Tahmin edersiniz ki, bir grup seçilmiş öğrenciden, bilgisayar başında, dünyayı bu halden kurtarmaları bekleniyordu. Kamera sırayla bu ’düş takımını’ taradı. Kıza geldiğinde, beynimde, düşünceden daha hızlı bir şekilde, şu alt yazı geçti: A, bu kız çok güzel, bu yapamaz! Film boyunca, kızın hiçbir konuşması inandırıcı gelmedi. Filmdekilere de gelmedi.
Güzelliğin, insanı bir su yatağı gibi kaldırıp, boş boş gezdirdiği düşünülür. O, beraberce koyun koyuna doğulan koca bir anahtardır. Kapılar, güzel olana ittirmeden açılacaktır. Fakat, hayata bir sıfır avantaj sayısıyla başlayan bu insan, niye kendisini bu kadar komplike bilgisayar programları yazmaya itsin? İtmez tabi. Tam öğrenememiştir o kesin. Saçlarını toplamaya bile daha çok vakit vermiştir. Ne de olsa, biz onu o daha bebekken kayıracağımıza söz vermiştik. (Hepimizden bahsediyorum)

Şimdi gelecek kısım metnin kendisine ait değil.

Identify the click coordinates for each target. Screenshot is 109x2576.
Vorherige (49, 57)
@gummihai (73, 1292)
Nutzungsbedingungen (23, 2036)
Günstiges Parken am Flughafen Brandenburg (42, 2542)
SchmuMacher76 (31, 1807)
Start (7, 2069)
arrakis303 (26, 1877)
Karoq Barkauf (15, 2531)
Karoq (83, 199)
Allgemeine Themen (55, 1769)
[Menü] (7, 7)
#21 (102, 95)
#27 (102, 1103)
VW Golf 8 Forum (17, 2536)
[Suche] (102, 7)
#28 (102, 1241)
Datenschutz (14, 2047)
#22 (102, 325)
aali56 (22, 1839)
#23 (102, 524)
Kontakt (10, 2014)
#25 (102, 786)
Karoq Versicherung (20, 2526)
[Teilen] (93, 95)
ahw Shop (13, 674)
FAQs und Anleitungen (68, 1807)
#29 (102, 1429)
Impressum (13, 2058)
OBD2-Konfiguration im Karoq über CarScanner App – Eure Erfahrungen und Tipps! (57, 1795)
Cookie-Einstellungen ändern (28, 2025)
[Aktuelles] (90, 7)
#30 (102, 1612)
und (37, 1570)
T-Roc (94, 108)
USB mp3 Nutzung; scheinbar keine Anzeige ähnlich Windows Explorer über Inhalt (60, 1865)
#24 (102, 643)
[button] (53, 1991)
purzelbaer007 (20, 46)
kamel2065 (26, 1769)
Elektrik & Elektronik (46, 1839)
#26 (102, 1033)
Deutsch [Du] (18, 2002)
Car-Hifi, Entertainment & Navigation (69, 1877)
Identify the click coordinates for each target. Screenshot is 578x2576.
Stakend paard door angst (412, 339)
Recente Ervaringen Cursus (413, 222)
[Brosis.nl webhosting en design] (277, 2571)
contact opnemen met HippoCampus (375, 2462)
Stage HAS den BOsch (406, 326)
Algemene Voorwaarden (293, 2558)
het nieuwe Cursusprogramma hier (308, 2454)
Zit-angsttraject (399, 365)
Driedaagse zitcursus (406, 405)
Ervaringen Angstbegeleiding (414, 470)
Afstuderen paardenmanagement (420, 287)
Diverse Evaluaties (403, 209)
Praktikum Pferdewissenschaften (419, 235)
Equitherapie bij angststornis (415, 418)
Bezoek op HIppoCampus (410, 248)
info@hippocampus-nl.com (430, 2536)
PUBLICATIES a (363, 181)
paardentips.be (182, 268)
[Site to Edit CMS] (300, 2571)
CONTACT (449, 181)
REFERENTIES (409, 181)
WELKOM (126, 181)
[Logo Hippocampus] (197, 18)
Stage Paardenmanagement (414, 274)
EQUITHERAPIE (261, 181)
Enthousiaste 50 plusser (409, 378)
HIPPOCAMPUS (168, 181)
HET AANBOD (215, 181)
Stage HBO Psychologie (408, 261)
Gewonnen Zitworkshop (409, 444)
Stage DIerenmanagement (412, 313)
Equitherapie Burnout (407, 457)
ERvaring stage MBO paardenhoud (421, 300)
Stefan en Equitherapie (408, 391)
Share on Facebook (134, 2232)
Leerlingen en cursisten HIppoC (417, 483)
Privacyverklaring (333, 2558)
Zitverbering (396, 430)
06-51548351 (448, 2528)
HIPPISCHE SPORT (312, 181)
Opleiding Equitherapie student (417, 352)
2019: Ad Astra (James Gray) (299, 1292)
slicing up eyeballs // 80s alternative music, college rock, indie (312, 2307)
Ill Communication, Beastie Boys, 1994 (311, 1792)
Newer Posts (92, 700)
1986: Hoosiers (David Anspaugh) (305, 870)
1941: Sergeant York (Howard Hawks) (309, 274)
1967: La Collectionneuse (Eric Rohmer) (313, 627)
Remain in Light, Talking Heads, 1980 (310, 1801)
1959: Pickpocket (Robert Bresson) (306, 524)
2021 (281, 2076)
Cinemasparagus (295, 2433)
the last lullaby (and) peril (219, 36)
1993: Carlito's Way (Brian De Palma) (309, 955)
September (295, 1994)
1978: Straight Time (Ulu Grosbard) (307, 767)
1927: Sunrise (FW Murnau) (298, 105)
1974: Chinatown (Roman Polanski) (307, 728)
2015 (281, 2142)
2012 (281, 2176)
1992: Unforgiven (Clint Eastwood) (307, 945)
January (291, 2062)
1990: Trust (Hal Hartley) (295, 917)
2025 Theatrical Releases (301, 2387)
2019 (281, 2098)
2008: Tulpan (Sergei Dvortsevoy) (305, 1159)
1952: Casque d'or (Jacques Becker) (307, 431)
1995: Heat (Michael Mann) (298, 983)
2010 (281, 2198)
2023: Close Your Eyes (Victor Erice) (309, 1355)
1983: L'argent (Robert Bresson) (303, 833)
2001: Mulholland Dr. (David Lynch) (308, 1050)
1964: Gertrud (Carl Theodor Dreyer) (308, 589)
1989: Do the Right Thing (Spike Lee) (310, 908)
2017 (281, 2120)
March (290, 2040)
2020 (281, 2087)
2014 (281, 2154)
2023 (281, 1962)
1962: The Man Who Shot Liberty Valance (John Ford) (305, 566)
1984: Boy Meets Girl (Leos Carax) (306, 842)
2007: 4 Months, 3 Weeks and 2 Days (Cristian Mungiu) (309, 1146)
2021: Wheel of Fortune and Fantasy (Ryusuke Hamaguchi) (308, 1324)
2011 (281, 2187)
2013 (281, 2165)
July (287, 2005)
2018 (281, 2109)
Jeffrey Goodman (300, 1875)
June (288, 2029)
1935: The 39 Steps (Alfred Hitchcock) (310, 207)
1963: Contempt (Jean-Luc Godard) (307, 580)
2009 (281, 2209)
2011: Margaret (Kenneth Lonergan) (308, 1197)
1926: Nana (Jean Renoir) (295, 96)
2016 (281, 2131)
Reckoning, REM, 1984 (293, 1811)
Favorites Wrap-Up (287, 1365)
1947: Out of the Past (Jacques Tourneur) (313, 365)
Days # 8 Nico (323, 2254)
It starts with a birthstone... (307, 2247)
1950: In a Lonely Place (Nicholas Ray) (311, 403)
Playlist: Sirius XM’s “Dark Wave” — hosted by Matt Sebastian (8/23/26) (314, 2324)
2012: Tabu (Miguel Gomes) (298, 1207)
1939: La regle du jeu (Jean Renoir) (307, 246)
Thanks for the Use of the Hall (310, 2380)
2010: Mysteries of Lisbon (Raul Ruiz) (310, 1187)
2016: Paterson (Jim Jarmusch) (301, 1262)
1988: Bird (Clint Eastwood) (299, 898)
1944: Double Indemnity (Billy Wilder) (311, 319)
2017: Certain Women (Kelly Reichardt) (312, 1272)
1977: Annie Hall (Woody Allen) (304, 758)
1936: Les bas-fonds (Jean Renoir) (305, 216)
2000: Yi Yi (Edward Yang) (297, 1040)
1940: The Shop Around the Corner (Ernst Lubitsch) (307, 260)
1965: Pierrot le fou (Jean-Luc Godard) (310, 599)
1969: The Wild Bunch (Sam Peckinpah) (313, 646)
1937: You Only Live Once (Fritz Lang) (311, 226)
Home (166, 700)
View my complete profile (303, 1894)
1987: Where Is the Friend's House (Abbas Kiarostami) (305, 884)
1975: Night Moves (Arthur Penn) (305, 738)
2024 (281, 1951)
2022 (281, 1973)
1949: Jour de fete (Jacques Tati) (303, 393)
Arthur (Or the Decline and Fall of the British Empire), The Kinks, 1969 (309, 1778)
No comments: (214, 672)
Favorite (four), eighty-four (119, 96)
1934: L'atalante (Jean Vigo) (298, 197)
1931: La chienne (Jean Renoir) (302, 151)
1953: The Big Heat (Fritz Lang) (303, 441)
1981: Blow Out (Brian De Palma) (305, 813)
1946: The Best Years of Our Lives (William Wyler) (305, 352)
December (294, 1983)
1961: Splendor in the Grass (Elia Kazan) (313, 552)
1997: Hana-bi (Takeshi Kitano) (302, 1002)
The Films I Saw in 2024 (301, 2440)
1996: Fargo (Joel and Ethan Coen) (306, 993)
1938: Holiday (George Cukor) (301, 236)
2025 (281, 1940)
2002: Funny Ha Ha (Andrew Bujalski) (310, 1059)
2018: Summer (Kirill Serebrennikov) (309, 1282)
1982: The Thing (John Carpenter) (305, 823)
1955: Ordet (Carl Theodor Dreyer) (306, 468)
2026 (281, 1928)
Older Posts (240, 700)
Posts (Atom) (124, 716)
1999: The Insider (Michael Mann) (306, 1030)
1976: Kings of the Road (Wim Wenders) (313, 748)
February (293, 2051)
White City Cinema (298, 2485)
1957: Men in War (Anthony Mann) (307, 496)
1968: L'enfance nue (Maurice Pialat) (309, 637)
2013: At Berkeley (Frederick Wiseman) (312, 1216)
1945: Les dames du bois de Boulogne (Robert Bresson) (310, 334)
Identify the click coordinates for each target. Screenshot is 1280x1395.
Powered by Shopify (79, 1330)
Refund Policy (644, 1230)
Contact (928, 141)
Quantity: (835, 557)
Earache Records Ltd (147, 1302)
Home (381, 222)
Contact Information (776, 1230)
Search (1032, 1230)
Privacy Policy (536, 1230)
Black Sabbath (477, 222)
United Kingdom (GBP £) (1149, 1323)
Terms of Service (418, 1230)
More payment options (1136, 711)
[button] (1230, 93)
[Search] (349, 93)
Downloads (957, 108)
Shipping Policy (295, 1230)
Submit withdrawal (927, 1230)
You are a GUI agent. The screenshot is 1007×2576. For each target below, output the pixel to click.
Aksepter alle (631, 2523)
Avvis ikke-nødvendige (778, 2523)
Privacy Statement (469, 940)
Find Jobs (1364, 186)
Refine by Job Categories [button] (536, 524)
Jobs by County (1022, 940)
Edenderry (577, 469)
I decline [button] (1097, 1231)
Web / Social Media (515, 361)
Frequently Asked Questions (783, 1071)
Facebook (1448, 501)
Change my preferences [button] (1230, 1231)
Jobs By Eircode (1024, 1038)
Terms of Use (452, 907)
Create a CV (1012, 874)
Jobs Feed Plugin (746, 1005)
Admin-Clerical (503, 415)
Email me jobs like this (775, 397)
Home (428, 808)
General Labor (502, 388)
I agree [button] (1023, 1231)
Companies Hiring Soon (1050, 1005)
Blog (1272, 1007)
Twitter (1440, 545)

Güzel insan, kendini geliştirmek gibi derin, sofistike incelme yöntemleriyle uğraşmaz. Zaten inceciktir. İltifat duymaktan, kesin budaladır. Kendiyle karnı toktur. Dolayısıyla, aç bir şekilde bilgiye, meraka, anlamaya saldırmaz. O vitrindedir bir nevi, bakarız. Ağzını açarsa, dinler ama için için dediklerini bozdurur harcarız. Güzelse, sadece güzeldir işte.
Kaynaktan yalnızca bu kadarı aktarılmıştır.